De vraag die we allemaal moeten stellen
Hier is de keiharde vraag die ik mezelf stel, en die jij je ook zou moeten stellen:
Als een AI-agent 90% van mijn huidige werk kan doen, wat is dan mijn waarde?
Niet over vijf jaar. Nu. Want die AI-agent bestaat waarschijnlijk al. Of komt er volgende maand. Of volgende week. Als je antwoord is “ik ben vriendelijker” of “ik ken de context beter” of “ik heb ervaring”, dan heb je een probleem. Want dat zijn geen structurele verdedigingslinies.
Maar als je antwoord is “ik ontwerp de strategie”, “ik stuur de agents aan”, “ik zie patronen die de AI mist”, “ik neem beslissingen op basis van incomplete informatie”, dan zit je beter in de wedstrijd. Het verschil? De eerste groep kijkt naar AI als bedreiging voor hun huidige werk. De tweede groep ziet het als hefboom voor hun volgende werk.
De orchestrators zijn al vertrokken
Hier is het ding: terwijl wij dit debat voeren, zijn de echte AI-Orchestrators al 3 stappen verder. Die discussiëren niet of ze AI moeten leren. Die bouwen al systemen. Die experimenteren met agents. Die maken fouten, leren, itereren. Tegen de tijd dat de kerstkaart-cursus eindelijk ‘echte’ AI-vaardigheden gaat onderwijzen, zijn die mensen al onbereikbaar ver vooruit.

En misschien is dat ook gewoon hoe markten werken. De early adopters rennen vooruit. De early majority volgt. De late majority komt er straks achter dat ze te laat zijn. Maar moet dat zo zijn? Kunnen we niet beter?
Wat nu?
Eerlijk gezegd. Ik weet niet hoe je mensen wakker schudt zonder ze te verlammen. Hoe je urgentie creëert zonder angst. Waar de grens ligt tussen “toegankelijk maken” en “te soft zijn”.
Maar wat ik wél weet: we moeten stoppen met doen alsof het oké is. Alsof een workshop over AI-kerstkaarten voldoende voorbereiding is op wat eraan komt. We hebben geen behoefte aan meer AI-gebruikers. We hebben behoefte aan AI-orchestrators. Aan mensen die systemen kunnen ontwerpen, processen kunnen herontwerpen, strategische keuzes kunnen maken over waar AI wel en niet past.

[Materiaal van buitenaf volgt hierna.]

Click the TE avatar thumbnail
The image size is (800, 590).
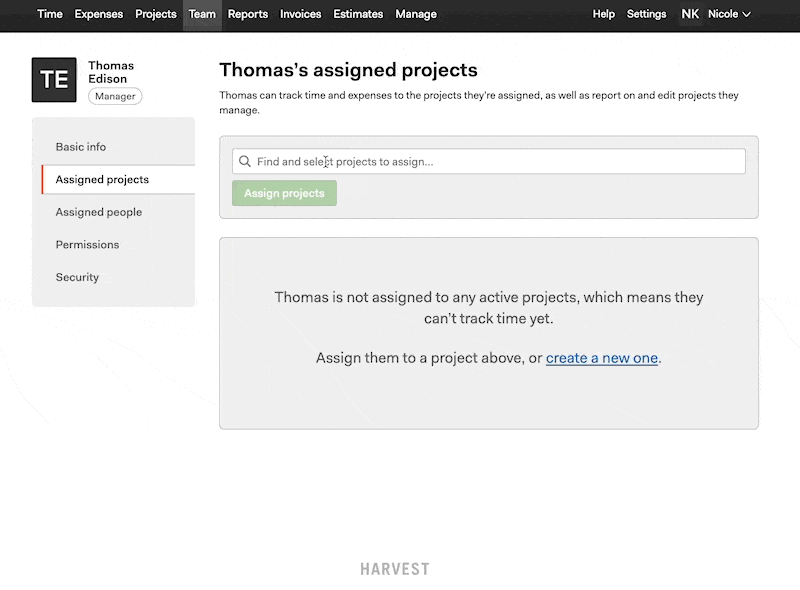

En die opleiding? Die duurt geen middag. Die duurt maanden. Jaren misschien. Het begint met eerlijkheid over waar we staan en waar we naartoe gaan. Mensen moeten intrinsiek beseffen dat ze zich moeten aanpassen aan een nieuwe wereld. Niemand weet precies hoe die eruitziet, maar juist door nu, in deze fase, diep van binnen gemotiveerd de grenzen op te zoeken, kun je helpen vorm te geven aan wat komt.
Dus ja, misschien is die kerstkaart-cursus wel een begin. Maar het is niet genoeg. Bij lange na niet. En als dat kwartje niet snel valt? Dan leiden we mensen op voor banen die gisteren al verdwenen zijn.